__Data for analysis__:
^^^^^^^^^^^^^^^^
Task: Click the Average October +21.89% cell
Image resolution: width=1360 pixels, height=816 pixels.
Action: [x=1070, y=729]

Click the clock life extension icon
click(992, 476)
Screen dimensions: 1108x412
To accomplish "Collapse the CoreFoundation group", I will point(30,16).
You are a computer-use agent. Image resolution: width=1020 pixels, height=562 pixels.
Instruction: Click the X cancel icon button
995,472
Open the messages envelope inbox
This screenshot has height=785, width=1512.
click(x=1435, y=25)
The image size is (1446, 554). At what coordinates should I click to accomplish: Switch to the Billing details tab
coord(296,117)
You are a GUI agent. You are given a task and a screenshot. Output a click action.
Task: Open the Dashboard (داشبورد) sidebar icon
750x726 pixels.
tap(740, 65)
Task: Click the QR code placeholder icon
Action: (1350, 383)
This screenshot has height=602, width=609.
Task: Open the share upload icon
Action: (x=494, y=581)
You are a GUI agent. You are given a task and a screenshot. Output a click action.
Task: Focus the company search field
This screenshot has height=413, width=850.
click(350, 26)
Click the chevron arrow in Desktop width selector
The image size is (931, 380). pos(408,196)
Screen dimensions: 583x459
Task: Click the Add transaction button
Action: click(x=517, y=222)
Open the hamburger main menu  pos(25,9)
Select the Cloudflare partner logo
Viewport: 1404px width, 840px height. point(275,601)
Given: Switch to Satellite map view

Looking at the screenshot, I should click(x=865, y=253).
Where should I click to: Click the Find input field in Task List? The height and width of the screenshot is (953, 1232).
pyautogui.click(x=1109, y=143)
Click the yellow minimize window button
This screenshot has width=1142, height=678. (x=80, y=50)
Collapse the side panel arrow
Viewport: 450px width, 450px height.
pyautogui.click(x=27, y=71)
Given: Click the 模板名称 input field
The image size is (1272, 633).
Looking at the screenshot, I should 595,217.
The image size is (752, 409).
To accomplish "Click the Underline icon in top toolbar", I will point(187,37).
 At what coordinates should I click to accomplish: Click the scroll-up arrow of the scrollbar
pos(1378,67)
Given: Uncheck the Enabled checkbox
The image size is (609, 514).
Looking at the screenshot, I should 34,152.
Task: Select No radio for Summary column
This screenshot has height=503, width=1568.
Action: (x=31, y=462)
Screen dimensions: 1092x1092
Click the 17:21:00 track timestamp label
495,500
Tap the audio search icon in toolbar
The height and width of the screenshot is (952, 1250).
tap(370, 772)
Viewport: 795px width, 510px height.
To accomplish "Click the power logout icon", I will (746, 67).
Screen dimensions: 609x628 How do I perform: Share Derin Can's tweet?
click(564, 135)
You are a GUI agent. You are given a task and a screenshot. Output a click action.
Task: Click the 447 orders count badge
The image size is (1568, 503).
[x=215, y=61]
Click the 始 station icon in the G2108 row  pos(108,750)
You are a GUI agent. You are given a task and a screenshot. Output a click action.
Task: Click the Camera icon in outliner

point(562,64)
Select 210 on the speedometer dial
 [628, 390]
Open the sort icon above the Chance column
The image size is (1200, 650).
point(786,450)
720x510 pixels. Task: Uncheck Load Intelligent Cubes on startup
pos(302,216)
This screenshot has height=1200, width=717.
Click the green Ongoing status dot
^^^^^^^^^^^^^^^^
__What the task asks__: Line by line, the data should be returned exactly as written.

__Solution__:
Task: Click the Average October +21.89% cell
Image resolution: width=1360 pixels, height=816 pixels.
Action: [x=1070, y=729]

Click the clock life extension icon
click(992, 476)
Screen dimensions: 1108x412
To accomplish "Collapse the CoreFoundation group", I will point(30,16).
You are a computer-use agent. Image resolution: width=1020 pixels, height=562 pixels.
Instruction: Click the X cancel icon button
995,472
Open the messages envelope inbox
This screenshot has height=785, width=1512.
click(x=1435, y=25)
The image size is (1446, 554). At what coordinates should I click to accomplish: Switch to the Billing details tab
coord(296,117)
You are a GUI agent. You are given a task and a screenshot. Output a click action.
Task: Open the Dashboard (داشبورد) sidebar icon
750x726 pixels.
tap(740, 65)
Task: Click the QR code placeholder icon
Action: (1350, 383)
This screenshot has height=602, width=609.
Task: Open the share upload icon
Action: (x=494, y=581)
You are a GUI agent. You are given a task and a screenshot. Output a click action.
Task: Focus the company search field
This screenshot has height=413, width=850.
click(350, 26)
Click the chevron arrow in Desktop width selector
The image size is (931, 380). pos(408,196)
Screen dimensions: 583x459
Task: Click the Add transaction button
Action: click(x=517, y=222)
Open the hamburger main menu  pos(25,9)
Select the Cloudflare partner logo
Viewport: 1404px width, 840px height. point(275,601)
Given: Switch to Satellite map view

Looking at the screenshot, I should click(x=865, y=253).
Where should I click to: Click the Find input field in Task List? The height and width of the screenshot is (953, 1232).
pyautogui.click(x=1109, y=143)
Click the yellow minimize window button
This screenshot has width=1142, height=678. (x=80, y=50)
Collapse the side panel arrow
Viewport: 450px width, 450px height.
pyautogui.click(x=27, y=71)
Given: Click the 模板名称 input field
The image size is (1272, 633).
Looking at the screenshot, I should 595,217.
The image size is (752, 409).
To accomplish "Click the Underline icon in top toolbar", I will point(187,37).
 At what coordinates should I click to accomplish: Click the scroll-up arrow of the scrollbar
pos(1378,67)
Given: Uncheck the Enabled checkbox
The image size is (609, 514).
Looking at the screenshot, I should 34,152.
Task: Select No radio for Summary column
This screenshot has height=503, width=1568.
Action: (x=31, y=462)
Screen dimensions: 1092x1092
Click the 17:21:00 track timestamp label
495,500
Tap the audio search icon in toolbar
The height and width of the screenshot is (952, 1250).
tap(370, 772)
Viewport: 795px width, 510px height.
To accomplish "Click the power logout icon", I will (746, 67).
Screen dimensions: 609x628 How do I perform: Share Derin Can's tweet?
click(564, 135)
You are a GUI agent. You are given a task and a screenshot. Output a click action.
Task: Click the 447 orders count badge
The image size is (1568, 503).
[x=215, y=61]
Click the 始 station icon in the G2108 row  pos(108,750)
You are a GUI agent. You are given a task and a screenshot. Output a click action.
Task: Click the Camera icon in outliner

point(562,64)
Select 210 on the speedometer dial
 [628, 390]
Open the sort icon above the Chance column
The image size is (1200, 650).
point(786,450)
720x510 pixels. Task: Uncheck Load Intelligent Cubes on startup
pos(302,216)
This screenshot has height=1200, width=717.
Click the green Ongoing status dot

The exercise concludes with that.